> **AIM OF THE EXERCISE**: Take each line of the listing that has the string "will" and report it.

INPUT RECORDS section start

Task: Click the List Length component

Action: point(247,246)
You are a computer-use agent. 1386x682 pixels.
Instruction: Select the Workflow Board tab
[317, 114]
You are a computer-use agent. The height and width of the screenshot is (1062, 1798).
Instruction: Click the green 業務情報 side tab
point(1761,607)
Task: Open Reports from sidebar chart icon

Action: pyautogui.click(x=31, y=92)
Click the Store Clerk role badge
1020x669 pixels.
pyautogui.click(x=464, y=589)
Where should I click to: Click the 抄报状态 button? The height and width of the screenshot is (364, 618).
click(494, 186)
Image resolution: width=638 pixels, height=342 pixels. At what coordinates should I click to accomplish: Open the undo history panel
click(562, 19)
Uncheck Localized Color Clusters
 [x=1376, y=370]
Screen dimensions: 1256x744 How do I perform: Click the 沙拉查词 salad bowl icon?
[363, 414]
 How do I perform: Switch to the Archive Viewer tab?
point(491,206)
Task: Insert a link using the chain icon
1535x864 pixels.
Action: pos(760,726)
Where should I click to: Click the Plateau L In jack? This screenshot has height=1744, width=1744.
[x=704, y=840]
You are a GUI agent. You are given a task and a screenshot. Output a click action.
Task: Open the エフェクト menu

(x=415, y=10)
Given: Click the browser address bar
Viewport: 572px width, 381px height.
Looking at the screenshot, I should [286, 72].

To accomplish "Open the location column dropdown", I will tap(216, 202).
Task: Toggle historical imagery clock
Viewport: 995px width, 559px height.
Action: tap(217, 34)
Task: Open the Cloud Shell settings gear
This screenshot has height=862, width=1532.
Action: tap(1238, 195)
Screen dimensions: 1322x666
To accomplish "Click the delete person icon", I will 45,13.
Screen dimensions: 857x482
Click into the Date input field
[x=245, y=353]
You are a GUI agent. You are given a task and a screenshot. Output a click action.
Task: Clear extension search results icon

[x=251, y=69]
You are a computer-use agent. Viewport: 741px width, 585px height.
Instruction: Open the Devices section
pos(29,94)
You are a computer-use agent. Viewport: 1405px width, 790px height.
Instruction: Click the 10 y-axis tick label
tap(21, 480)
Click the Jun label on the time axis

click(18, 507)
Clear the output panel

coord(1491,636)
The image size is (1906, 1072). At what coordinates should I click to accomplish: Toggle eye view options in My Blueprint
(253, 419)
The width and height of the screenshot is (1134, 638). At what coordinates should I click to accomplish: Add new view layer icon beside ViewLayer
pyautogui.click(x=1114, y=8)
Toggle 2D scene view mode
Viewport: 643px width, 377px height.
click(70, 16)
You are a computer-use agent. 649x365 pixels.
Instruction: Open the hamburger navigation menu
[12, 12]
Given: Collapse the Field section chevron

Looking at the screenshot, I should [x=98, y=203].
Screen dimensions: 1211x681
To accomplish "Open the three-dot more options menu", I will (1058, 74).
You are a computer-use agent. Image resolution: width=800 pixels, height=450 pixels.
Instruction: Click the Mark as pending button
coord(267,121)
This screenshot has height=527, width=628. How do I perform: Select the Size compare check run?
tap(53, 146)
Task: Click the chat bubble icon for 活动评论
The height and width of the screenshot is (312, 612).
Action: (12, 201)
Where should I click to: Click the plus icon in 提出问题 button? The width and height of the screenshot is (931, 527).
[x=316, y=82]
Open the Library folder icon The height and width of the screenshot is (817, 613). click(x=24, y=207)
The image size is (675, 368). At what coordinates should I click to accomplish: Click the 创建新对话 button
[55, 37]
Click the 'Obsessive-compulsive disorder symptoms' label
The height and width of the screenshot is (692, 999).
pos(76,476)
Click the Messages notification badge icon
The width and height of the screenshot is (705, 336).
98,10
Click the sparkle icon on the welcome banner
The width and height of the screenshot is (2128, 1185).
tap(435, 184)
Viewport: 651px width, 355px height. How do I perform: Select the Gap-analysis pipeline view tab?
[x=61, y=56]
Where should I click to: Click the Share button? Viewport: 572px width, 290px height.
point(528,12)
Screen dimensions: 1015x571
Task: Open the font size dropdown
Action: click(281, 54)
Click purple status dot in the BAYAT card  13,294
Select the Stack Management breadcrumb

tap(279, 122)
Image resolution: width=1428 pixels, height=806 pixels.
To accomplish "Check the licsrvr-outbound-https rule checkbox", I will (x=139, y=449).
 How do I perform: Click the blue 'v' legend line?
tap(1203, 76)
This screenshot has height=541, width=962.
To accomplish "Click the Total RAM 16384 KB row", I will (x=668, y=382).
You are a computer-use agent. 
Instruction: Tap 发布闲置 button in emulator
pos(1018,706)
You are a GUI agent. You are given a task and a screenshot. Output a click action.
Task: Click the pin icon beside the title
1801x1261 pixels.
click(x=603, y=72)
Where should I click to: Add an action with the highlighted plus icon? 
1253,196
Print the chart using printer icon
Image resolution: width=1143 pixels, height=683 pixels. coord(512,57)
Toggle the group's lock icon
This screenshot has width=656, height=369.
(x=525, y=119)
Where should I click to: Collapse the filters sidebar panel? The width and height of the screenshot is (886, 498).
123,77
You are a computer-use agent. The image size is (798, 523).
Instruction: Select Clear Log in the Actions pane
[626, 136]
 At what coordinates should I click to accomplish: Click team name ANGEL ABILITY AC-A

INPUT RECORDS section end

> **RESULT FOR THIS EXERCISE**:
To accomplish "Open the location column dropdown", I will tap(216, 202).
To accomplish "Click the delete person icon", I will 45,13.
To accomplish "Open the three-dot more options menu", I will (1058, 74).
To accomplish "Check the licsrvr-outbound-https rule checkbox", I will (x=139, y=449).
To accomplish "Click the Total RAM 16384 KB row", I will (x=668, y=382).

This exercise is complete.